9 - Como vê a relação entre fotografia e literatura no Projeto Mezanino de Fotografia e no Portfólio? Quais as suas impressões sobre os textos literários produzidos pelos jovens escritores que dialogaram com as mostras fotográficas desses projetos? Acho muito interessante a ideia. O resultado por vezes é desigual, e o escritor, até por não ter contato com o fotógrafo, pega um caminho impulsionado por algum símbolo na imagem que o leva a uma viagem única e bem distante do universo estético do fotógrafo. Mas até isso é interessante, perceber como uma imagem pode servir de trampolim para o imaginário no campo da literatura. É uma tradução, de certo modo, das diversas leituras que as imagens podem suscitar nos visitantes. O imponderável trabalha fortemente aqui, sem que o fotógrafo tenha nenhum domínio. Nas dobras desse intrincado jogo de significados, o limite é quando o ensaio fotográfico se transforma em outro campo possível de decifrações, revelando ao próprio fotógrafo e ao curador facetas até então ocultas.

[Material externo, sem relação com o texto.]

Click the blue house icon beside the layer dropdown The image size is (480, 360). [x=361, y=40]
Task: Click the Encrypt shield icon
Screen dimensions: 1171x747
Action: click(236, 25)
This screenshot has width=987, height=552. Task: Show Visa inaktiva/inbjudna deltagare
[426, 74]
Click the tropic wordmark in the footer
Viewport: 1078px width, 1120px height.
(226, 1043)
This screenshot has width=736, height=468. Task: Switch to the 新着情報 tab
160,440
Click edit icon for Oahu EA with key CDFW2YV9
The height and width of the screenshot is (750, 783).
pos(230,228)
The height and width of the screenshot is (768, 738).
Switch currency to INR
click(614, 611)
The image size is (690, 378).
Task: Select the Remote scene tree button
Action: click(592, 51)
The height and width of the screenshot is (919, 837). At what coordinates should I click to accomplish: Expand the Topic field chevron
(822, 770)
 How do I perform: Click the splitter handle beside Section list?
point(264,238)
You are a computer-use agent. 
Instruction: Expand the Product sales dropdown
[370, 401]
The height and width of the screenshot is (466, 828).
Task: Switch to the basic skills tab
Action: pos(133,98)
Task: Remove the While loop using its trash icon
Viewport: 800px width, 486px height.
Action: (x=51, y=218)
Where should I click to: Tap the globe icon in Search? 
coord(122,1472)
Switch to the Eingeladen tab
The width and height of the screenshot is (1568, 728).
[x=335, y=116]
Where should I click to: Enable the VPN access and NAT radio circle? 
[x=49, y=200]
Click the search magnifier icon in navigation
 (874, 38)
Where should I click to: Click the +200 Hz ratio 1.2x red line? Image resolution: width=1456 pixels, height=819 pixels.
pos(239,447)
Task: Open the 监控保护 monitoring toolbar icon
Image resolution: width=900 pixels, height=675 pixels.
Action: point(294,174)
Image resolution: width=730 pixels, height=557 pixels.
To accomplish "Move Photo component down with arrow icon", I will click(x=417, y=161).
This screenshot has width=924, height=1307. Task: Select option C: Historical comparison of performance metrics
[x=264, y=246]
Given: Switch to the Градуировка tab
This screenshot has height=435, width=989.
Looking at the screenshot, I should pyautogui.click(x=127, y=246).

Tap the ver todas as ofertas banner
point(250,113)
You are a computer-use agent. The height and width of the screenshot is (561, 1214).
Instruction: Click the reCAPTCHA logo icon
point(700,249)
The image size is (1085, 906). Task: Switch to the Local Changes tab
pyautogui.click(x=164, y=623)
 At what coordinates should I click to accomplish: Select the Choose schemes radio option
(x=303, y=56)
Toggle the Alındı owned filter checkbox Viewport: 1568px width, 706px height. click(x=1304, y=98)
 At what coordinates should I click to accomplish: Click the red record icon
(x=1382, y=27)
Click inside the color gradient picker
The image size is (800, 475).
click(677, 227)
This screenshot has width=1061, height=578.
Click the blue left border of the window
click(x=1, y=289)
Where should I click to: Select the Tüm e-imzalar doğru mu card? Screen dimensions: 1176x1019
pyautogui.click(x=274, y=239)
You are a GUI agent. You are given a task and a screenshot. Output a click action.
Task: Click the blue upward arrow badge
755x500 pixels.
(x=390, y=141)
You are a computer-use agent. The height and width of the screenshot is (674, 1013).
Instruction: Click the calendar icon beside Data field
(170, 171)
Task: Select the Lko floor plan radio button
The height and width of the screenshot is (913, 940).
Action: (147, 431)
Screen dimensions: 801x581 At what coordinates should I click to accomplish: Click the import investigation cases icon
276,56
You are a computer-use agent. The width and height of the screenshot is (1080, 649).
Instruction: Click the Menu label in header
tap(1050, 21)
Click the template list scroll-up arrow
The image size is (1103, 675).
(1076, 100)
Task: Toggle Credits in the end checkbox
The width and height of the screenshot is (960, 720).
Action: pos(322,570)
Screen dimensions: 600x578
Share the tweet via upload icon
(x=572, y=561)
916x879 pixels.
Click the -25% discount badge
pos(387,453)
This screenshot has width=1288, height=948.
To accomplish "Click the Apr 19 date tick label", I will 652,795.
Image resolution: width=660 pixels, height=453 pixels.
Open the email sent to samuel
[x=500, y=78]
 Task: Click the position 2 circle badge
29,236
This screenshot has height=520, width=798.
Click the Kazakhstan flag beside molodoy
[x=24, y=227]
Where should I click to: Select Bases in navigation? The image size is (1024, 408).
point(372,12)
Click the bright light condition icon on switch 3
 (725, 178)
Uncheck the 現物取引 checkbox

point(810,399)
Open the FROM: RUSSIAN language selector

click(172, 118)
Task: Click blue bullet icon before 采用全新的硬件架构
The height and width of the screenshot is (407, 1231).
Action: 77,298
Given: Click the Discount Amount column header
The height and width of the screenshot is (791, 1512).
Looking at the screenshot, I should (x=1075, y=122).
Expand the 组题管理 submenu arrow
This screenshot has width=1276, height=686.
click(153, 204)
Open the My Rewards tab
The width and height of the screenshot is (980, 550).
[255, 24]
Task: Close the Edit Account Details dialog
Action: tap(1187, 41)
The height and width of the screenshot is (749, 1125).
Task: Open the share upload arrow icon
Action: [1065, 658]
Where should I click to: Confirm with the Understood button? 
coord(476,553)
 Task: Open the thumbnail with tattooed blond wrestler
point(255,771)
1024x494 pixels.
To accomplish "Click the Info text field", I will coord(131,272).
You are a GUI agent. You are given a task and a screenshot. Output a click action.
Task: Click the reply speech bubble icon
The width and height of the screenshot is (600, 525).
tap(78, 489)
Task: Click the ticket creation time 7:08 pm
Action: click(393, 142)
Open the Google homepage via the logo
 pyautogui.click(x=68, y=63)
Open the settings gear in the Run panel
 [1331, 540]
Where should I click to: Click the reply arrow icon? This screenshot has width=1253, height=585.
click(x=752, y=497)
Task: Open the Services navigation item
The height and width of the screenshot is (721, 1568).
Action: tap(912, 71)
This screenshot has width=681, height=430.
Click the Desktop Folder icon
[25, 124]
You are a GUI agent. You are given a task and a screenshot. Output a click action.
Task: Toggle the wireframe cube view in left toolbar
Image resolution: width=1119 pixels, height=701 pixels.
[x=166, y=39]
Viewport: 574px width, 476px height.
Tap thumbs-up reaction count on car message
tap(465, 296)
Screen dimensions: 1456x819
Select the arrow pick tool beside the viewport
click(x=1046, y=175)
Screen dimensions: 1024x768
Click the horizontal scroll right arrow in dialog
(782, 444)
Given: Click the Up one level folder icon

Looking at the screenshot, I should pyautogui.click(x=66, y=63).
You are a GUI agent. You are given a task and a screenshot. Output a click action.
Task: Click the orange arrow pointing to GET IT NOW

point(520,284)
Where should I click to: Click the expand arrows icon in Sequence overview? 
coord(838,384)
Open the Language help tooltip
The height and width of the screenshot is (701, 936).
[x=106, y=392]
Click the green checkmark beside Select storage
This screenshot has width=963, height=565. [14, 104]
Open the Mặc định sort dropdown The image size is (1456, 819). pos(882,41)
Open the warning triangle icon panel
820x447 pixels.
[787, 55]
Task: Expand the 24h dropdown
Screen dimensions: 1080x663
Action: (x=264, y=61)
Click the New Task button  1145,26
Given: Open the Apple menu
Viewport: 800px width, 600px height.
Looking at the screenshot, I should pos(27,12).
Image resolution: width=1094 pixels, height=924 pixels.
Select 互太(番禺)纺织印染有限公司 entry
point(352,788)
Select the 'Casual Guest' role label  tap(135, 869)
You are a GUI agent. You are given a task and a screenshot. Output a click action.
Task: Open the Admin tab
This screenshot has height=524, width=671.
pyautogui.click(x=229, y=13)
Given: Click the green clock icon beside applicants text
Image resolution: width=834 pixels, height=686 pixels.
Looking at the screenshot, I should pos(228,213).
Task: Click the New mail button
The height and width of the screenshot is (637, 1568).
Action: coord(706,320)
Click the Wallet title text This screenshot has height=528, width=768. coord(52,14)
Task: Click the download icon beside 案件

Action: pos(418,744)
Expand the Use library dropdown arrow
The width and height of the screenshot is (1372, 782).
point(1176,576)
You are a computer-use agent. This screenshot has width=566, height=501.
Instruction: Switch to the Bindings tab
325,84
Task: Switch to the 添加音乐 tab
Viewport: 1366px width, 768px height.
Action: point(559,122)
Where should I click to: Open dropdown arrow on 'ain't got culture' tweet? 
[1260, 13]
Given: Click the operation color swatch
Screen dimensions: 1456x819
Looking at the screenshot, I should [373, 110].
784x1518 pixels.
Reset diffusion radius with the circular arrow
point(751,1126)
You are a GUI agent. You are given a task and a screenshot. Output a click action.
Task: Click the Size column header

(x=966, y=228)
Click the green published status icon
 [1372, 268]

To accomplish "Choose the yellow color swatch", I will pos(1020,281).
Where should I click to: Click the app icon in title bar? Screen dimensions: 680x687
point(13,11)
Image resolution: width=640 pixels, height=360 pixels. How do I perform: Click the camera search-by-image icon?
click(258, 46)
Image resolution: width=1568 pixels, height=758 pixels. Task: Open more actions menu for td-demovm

10 - Como analisa a produção fotográfica contemporânea brasileira da jovem geração de fotógrafos e artistas? Quais as principais questões que a produção dessa geração traz para a compreensão da fotografia contemporânea brasileira? Acho que a produção brasileira vai bem, em paralelo ao que é produzido nos grandes centros. O que nos falta é ainda um pouco mais de incentivos, como este projeto, em que podemos expor, debater, levantar produções marginais etc. É dessa forma que podemos fortalecer a linguagem e estimular as novas gerações. A marca que fica desses artistas expostos no projeto Portfólio é um saudável inconformismo com fórmulas prontas, a obsessão pela busca original de um caminho de representação, a leitura perspicaz e profunda de questões pessoais que ressoam no universal.